═════ TRECHO PARA LEITURA ═════

Já apontei, em outros textos meus, esse estranho fenômeno, quase exclusivamente nacional (digo “quase” porque há uma Cuba e uma Coréia do Norte – entre as democracias, certamente, é um caso único). Em todos os países democráticos – todos, sem exceção – existe pelo menos um partido conservador forte e estruturado, que a cada eleição disputa de igual para igual, quando não em melhores condições, com a esquerda ou a centro-esquerda, e com estas se reveza no poder. É assim em todos os lugares em que vigora a democracia. Menos no Brasil.

Aliás, por estas bandas, a não-existência de um partido de direita é até celebrada como algo positivo, uma prova mesmo de “maturidade democrática” - como se democracia fosse sinônimo de uniformidade de pensamento, e não de pluralidade. Há alguns meses, o antecessor da atual presidente da República defendeu publicamente a “extirpação” de um partido adversário; antes disso, chegou ao ponto de afirmar, a sério, que o fato de os candidatos presidenciais serem todos de esquerda era um sinal de “progresso da democracia”… E houve quem o aplaudisse por isso!

Cadê a direita?

═════

OBJETIVO DO EXERCÍCIO:
Dê a continuação do texto acima sobre a falta de um partido de direita forte no Brasil, começando logo após a última frase.

═════ MATERIAL FORNECIDO ═════

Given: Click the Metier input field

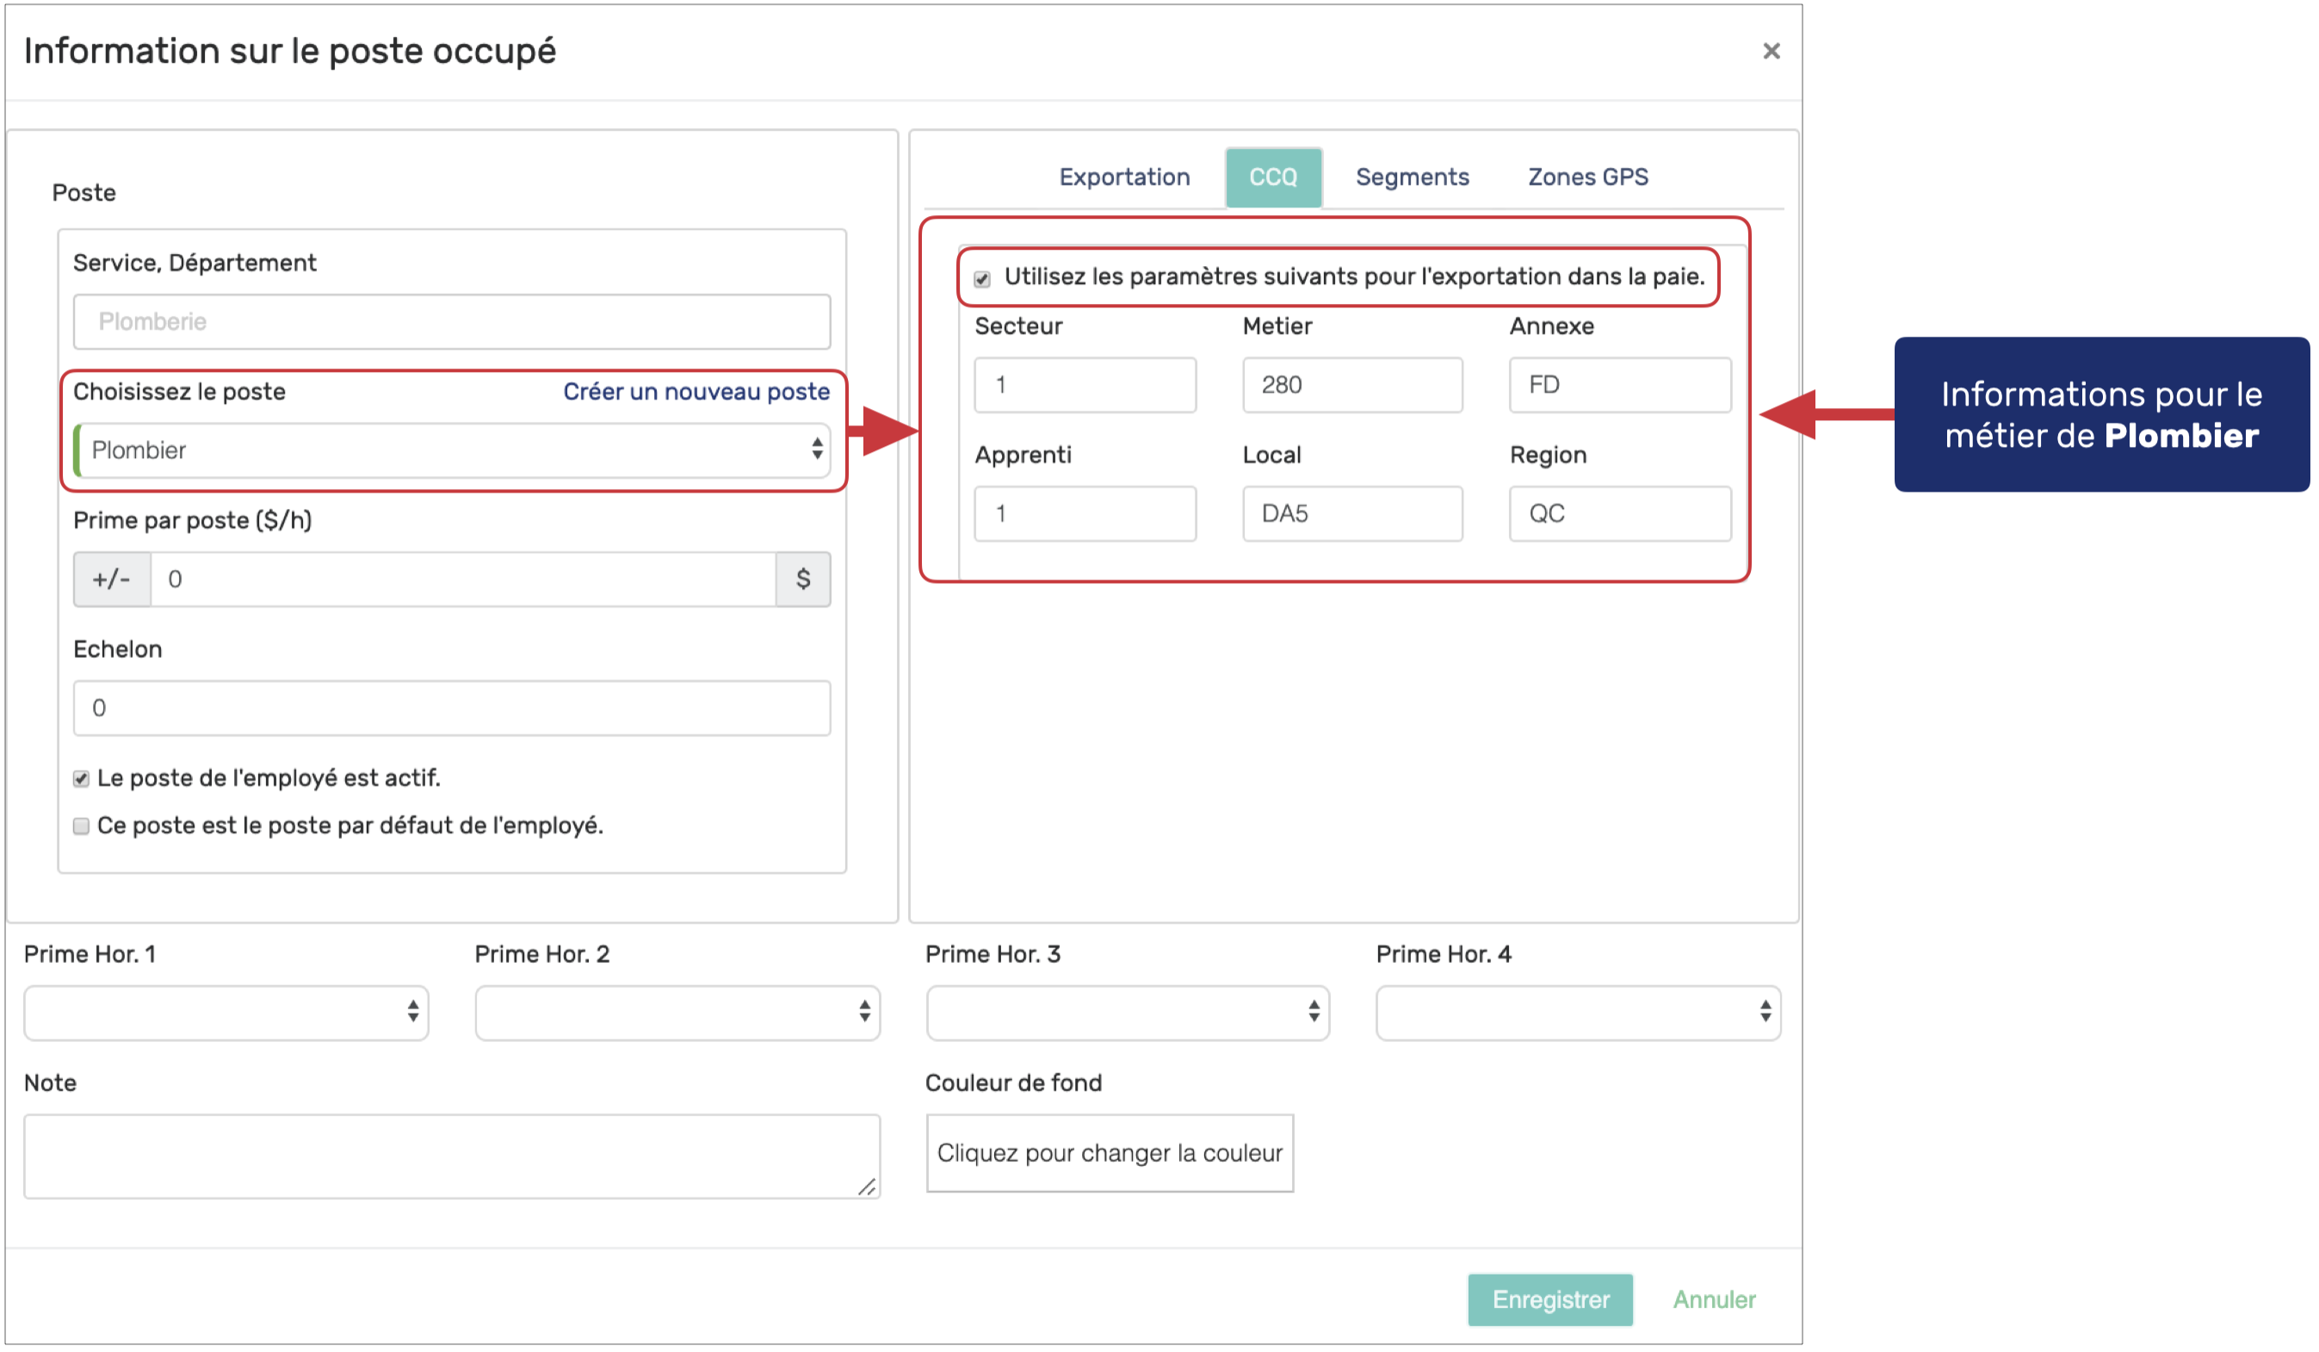Looking at the screenshot, I should click(x=1352, y=385).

═════

RESPOSTA A SEGUIR:
Nem é preciso lembrar tais fatos para constatar o fenômeno. Fale em "direita" no Brasil e a primeira coisa que virá à mente de seu interlocutor será algum estereótipo do passado, como um general de pijamas remanescente da Guerra Fria ou algum fanático da TFP. Predomina, no Brasil, a anatemização, a satanização da direita, como se esta se resumisse a esses arquétipos e fosse mesmo um sinônimo do mal. Ser de esquerda, por contraste, seria o mesmo que defender o bom, o belo e o justo (em Cuba ou na Venezuela, por exemplo). Chamar alguém de conservador, então, é cobrir-lhe com o pior dos palavrões (ser politicamente conservador, enfim, não seria uma opção respeitável). Adiantaria lembrar que Winston Churchill era de direita, e Stálin era de esquerda?

Há uma clara distorção nisso tudo. Ser "de direita", no Brasil, é estar no centro do espectro politico, olhando para a esquerda. Qualquer coisa que estiver à direita do centro – e não há aí quase nada, a não ser figuras folclóricas como o deputado Bolsonaro – é “fascismo”. Daí o ridículo de alguém considerar “de direita” partidos como o PSDB ou o DEM – o primeiro é um partido social-democrata ao estilo europeu (de esquerda, portanto); o outro, embora tenha entre seus quadros representantes de antigas oligarquias regionais e figuras apontadas como alinhadas à política conservadora, limita seu liberalismo à economia e imita até no nome o Partido Democrata norte-americano (o partido de Barack Obama e de Jimmy Carter, a esquerda dos EUA). Desde 1994, as eleições presidenciais no Brasil apenas atestam a farsa, não sendo mais do que um campeonato de esquerdismo - em que vence, naturalmente, o mais esquerdista. Enfim, cadê a direita?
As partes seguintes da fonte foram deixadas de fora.